Reproduce word for word the stretch of the data from its start through the line containing "pyautogui.click(x=88, y=169)", leaving out the pictures.

(Click-target data)

========================================================================

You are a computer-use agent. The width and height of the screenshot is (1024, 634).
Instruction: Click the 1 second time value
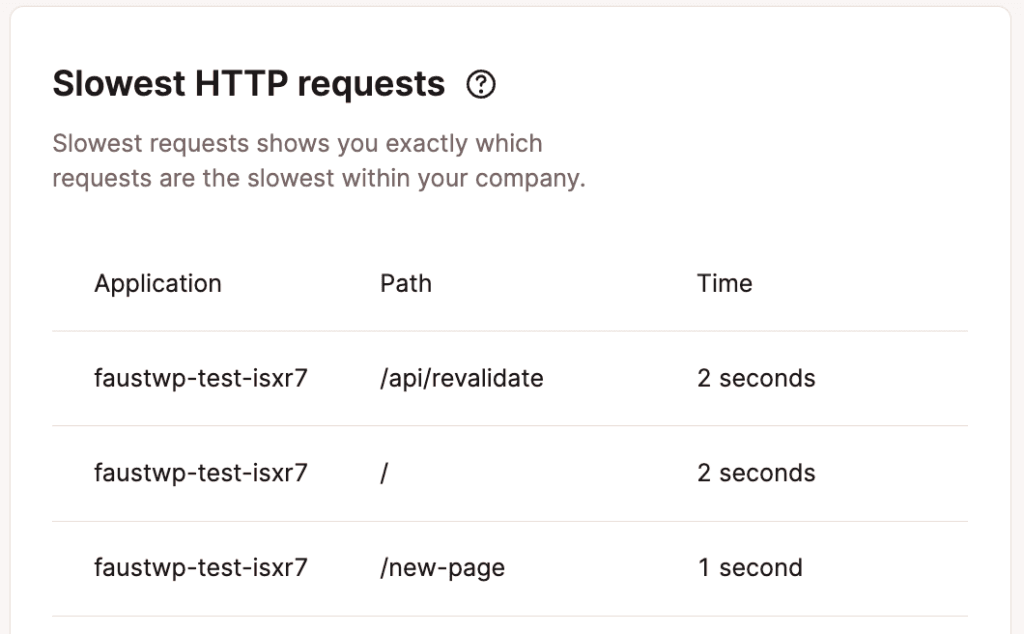(x=749, y=568)
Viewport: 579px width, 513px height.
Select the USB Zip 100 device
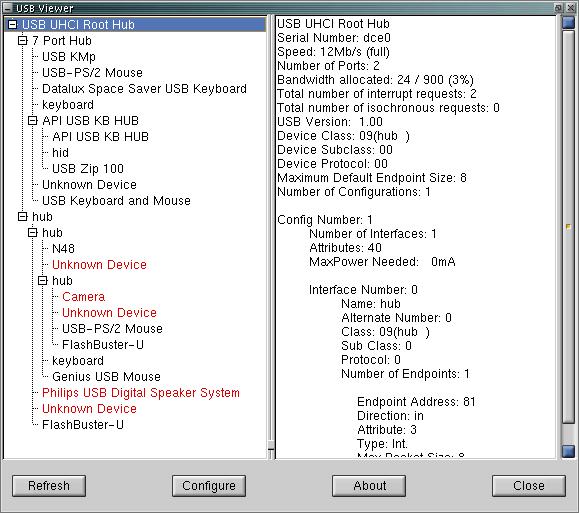pyautogui.click(x=88, y=169)

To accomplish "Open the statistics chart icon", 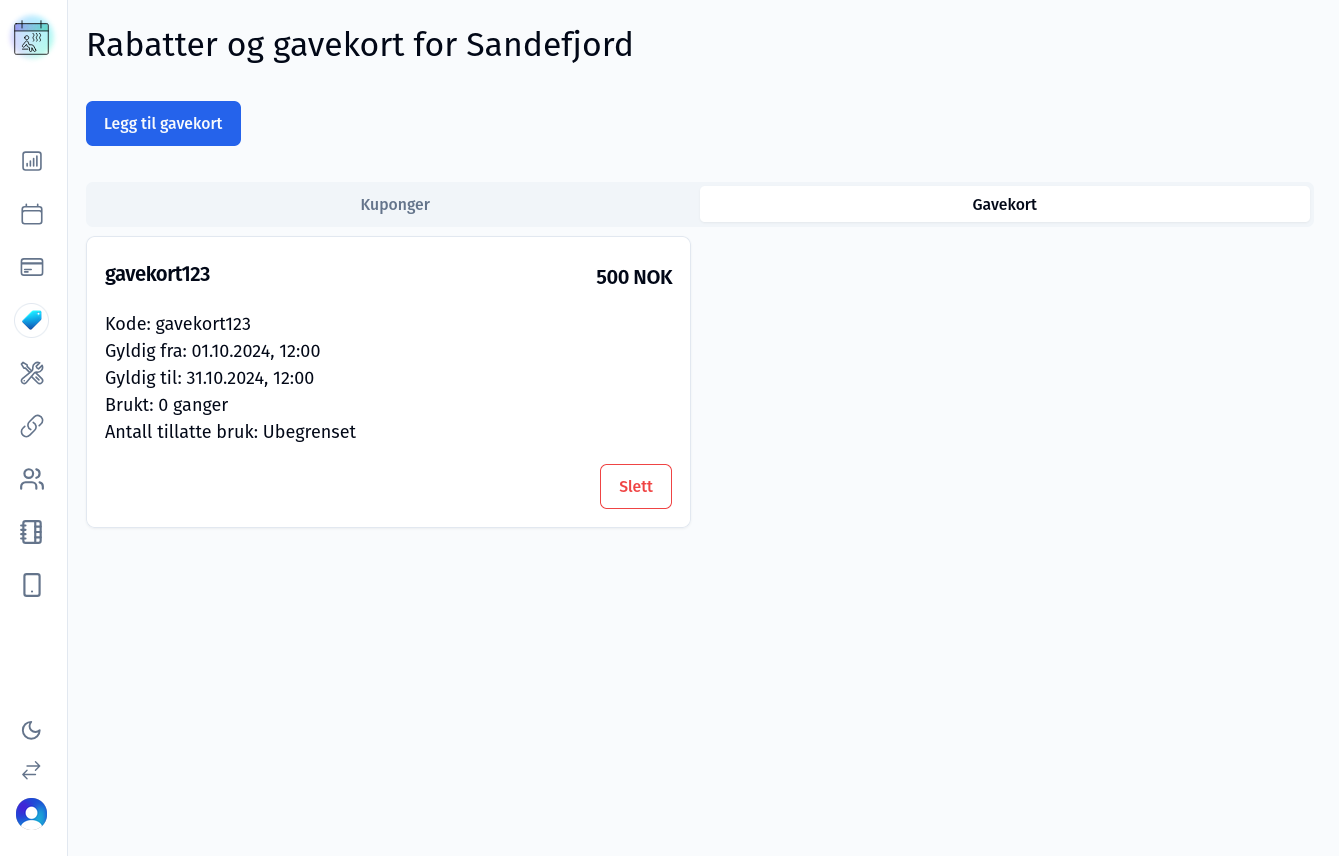I will [x=32, y=161].
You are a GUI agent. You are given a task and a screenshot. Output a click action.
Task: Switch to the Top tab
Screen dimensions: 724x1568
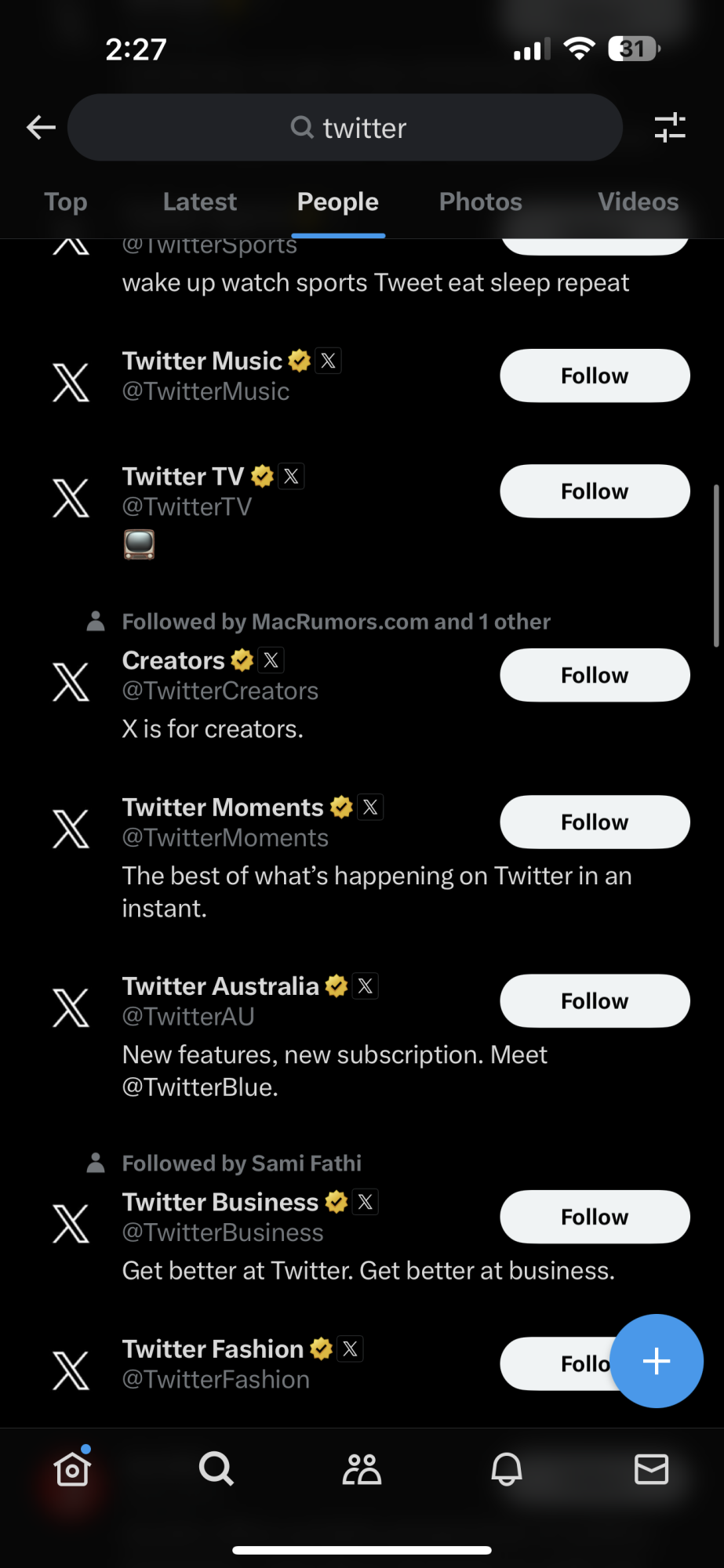[x=66, y=202]
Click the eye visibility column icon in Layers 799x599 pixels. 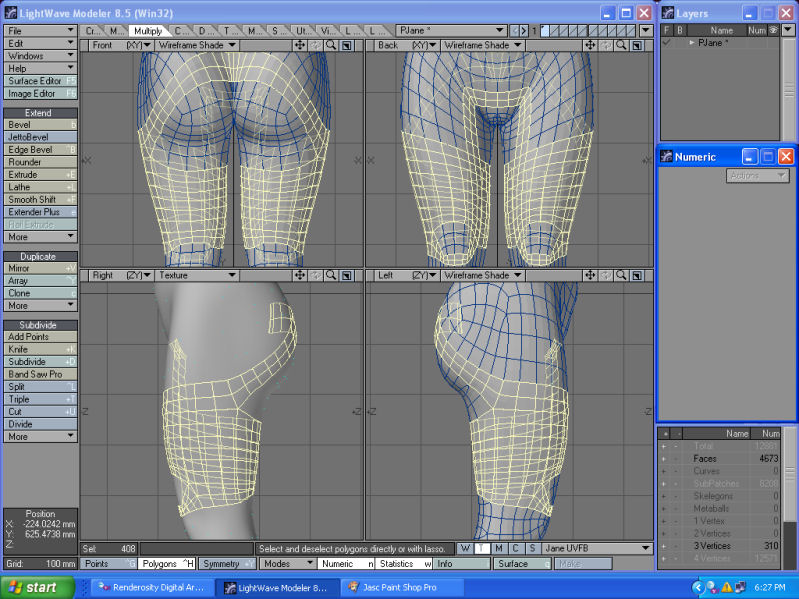point(772,31)
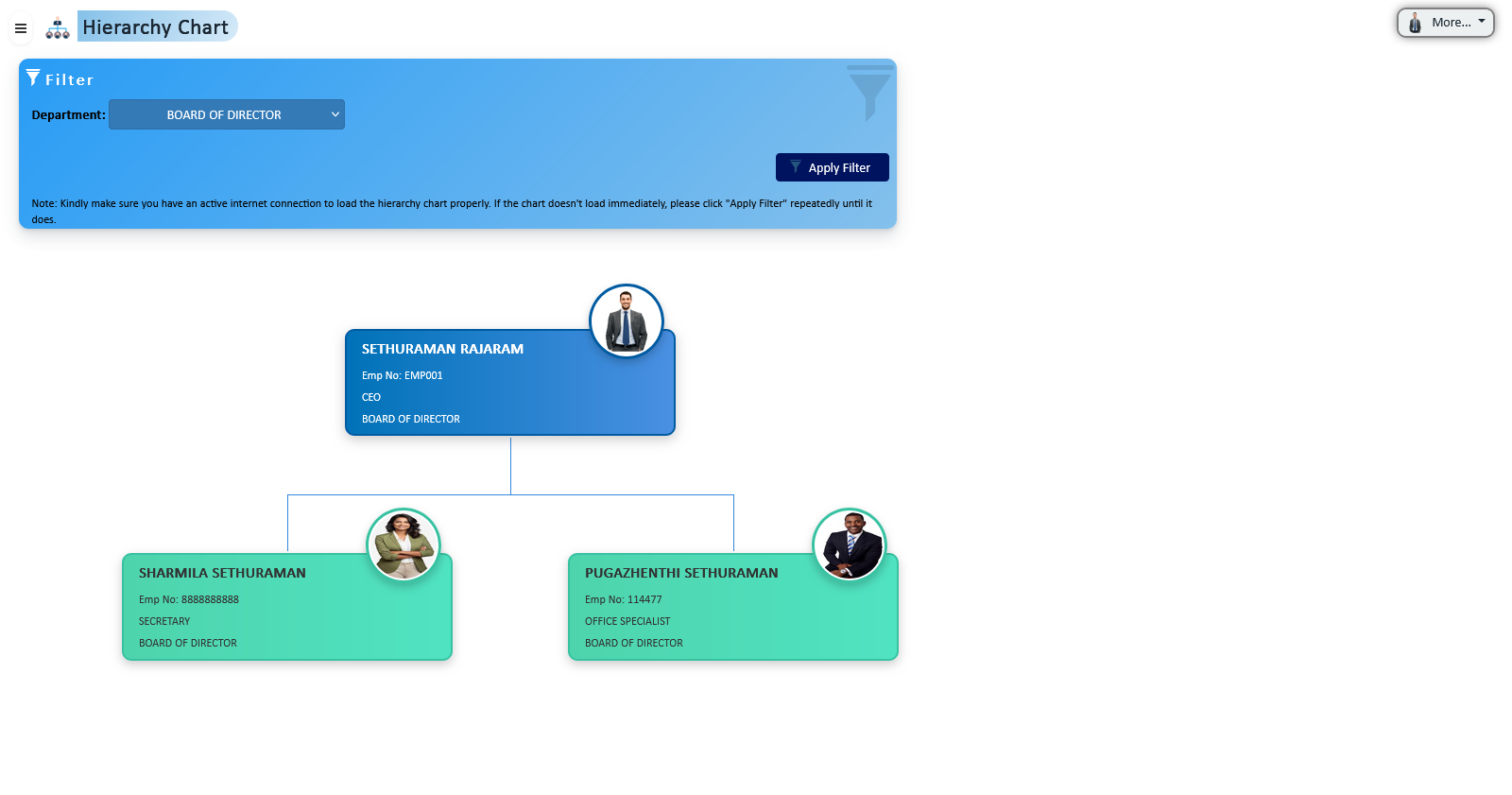Click the SECRETARY designation label

coord(164,621)
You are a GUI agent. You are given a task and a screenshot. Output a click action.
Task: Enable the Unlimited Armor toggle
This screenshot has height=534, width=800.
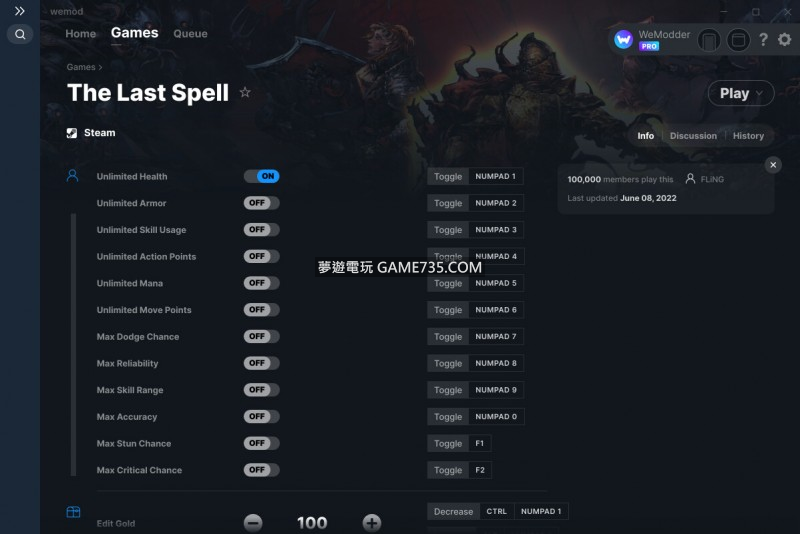pos(261,203)
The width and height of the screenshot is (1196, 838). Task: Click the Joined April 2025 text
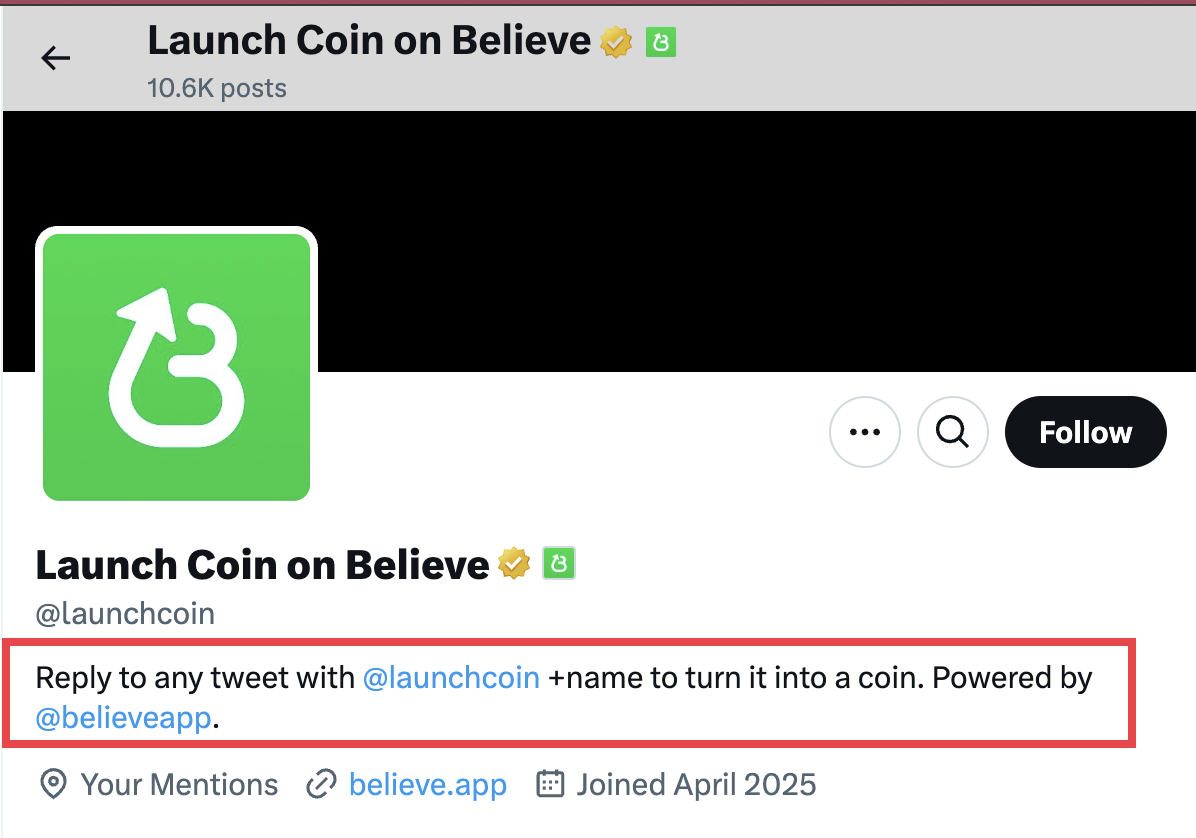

========================================================================

» **Written answer**:
You are a computer-use agent. The width and height of the screenshot is (1024, 634).
Instruction: Click the 1 second time value
(x=749, y=568)
Viewport: 579px width, 513px height.
Select the USB Zip 100 device
pyautogui.click(x=88, y=169)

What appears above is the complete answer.